Everything from the line with "Switch to Outperform the competition tab" to the last line of the listing must be retyped exactly, both ends included, with the pictures dropped.

[Start of Attachment]

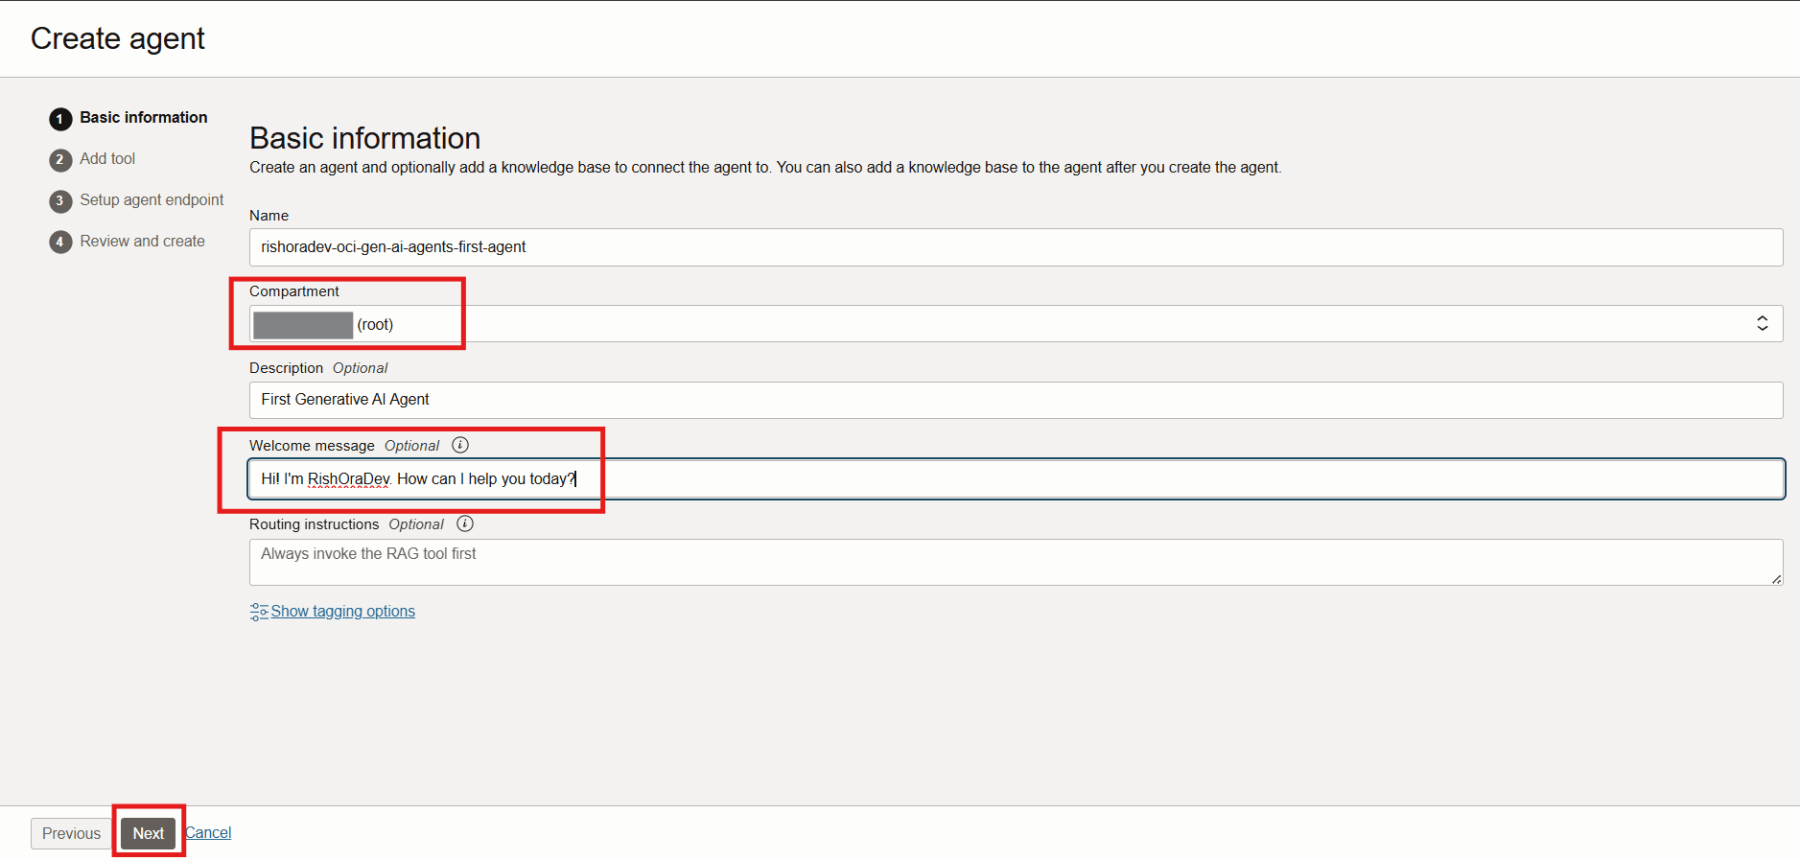The height and width of the screenshot is (860, 1800).
Task: Open the Add tool step label
Action: coord(107,159)
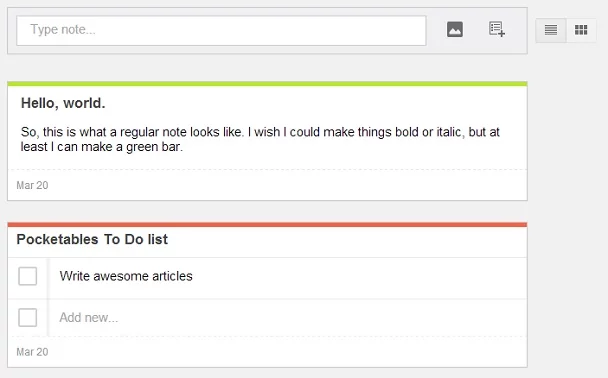Click Mar 20 date on Hello world note
Viewport: 608px width, 378px height.
pos(32,185)
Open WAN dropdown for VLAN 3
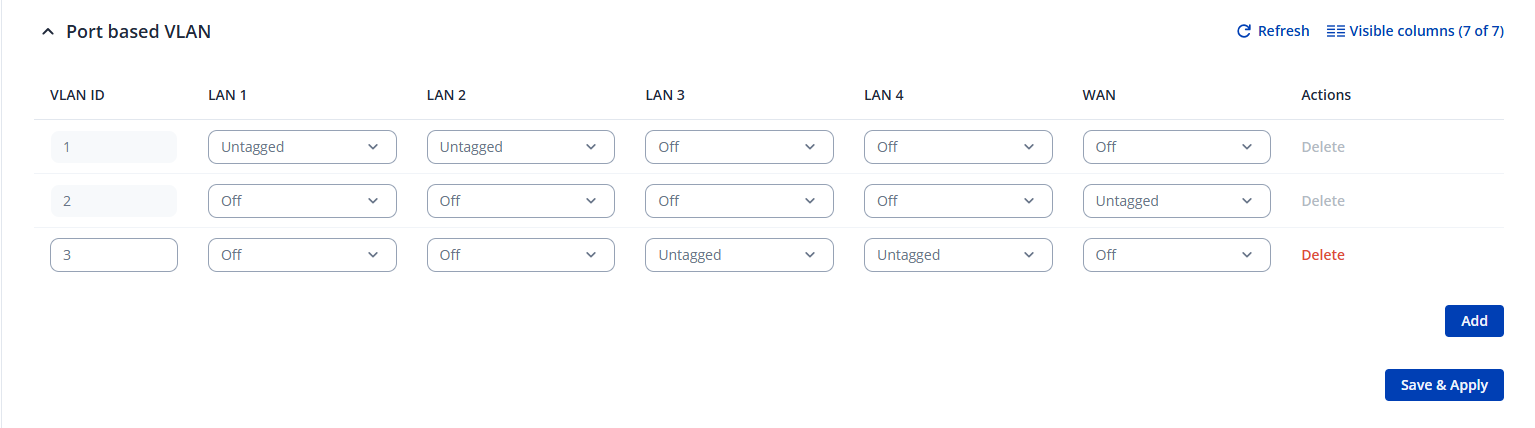Viewport: 1535px width, 428px height. 1176,255
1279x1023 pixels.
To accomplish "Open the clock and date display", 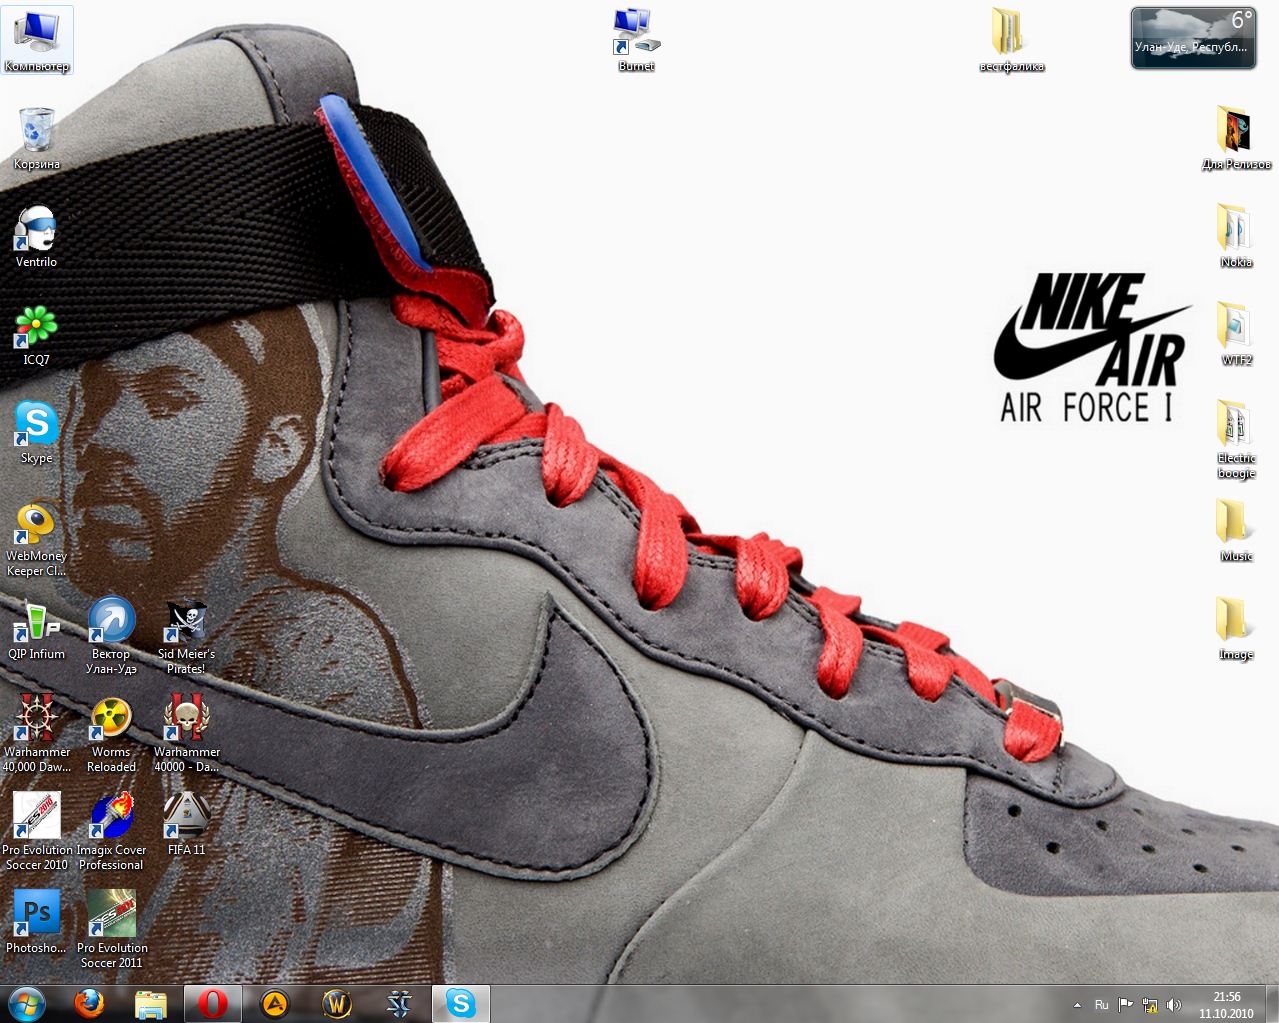I will click(x=1226, y=1004).
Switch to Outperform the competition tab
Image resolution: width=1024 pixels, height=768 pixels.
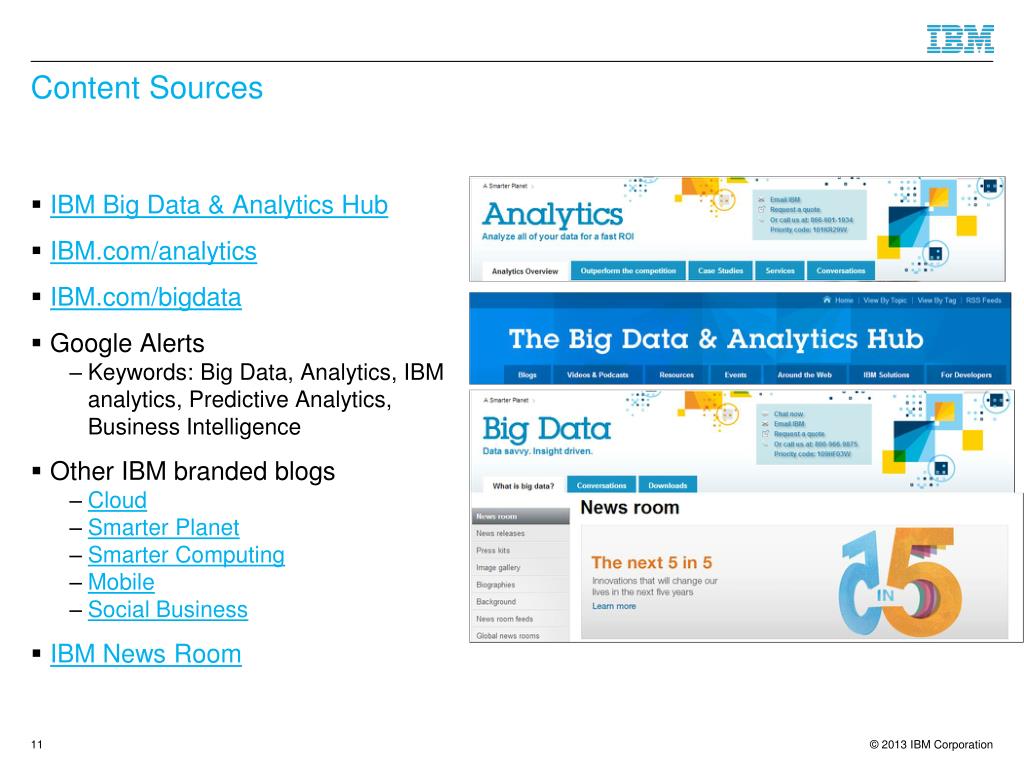pyautogui.click(x=628, y=270)
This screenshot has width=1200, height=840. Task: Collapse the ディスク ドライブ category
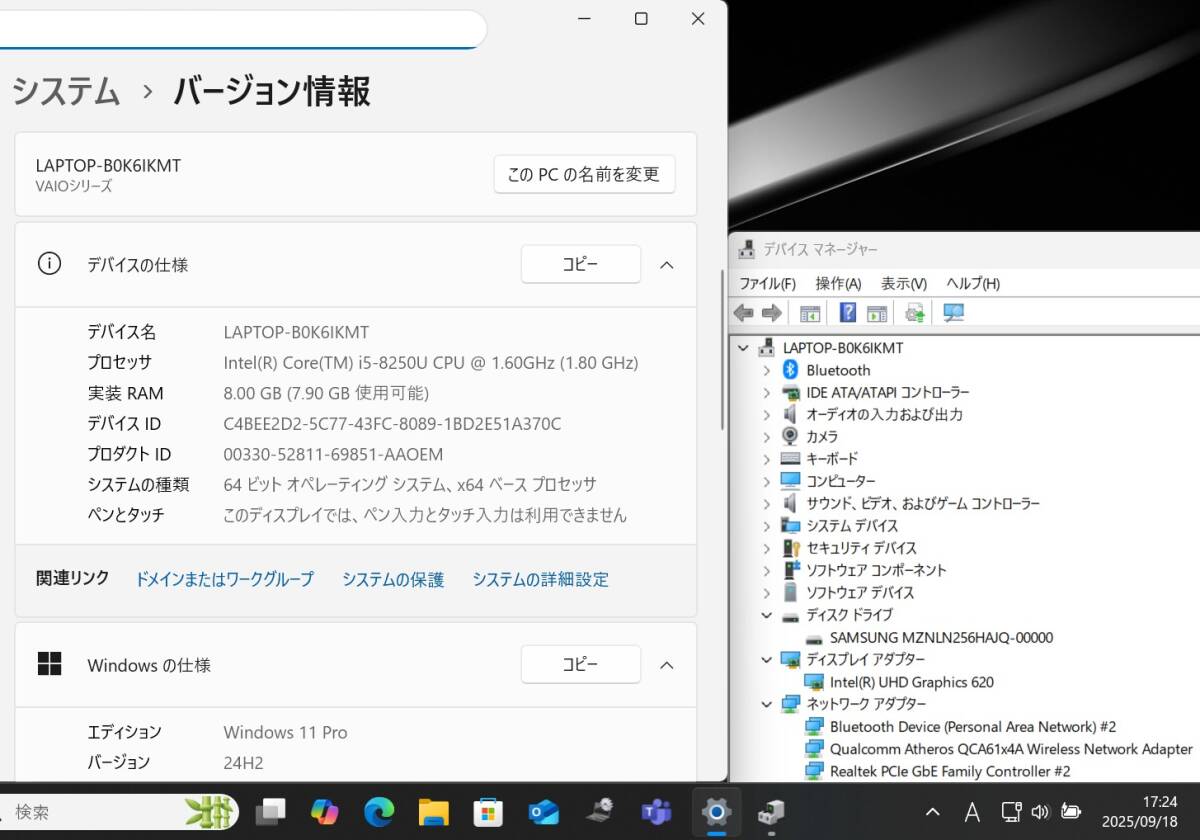[767, 615]
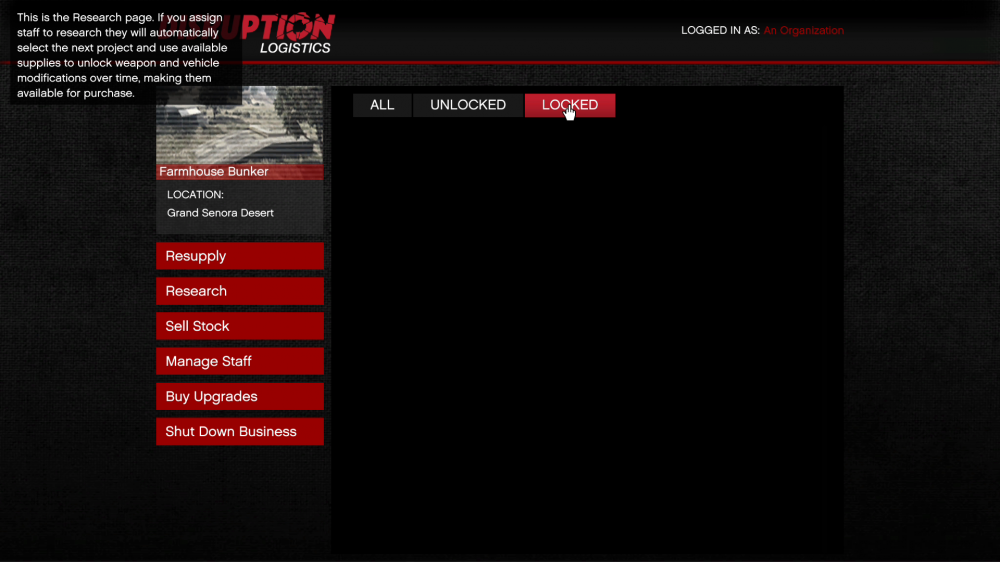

[End of Attachment]

## Solution for this problem
Switch to Outperform the competition tab
Image resolution: width=1024 pixels, height=768 pixels.
pyautogui.click(x=628, y=270)
This screenshot has width=1200, height=840. Task: Collapse the ディスク ドライブ category
[767, 615]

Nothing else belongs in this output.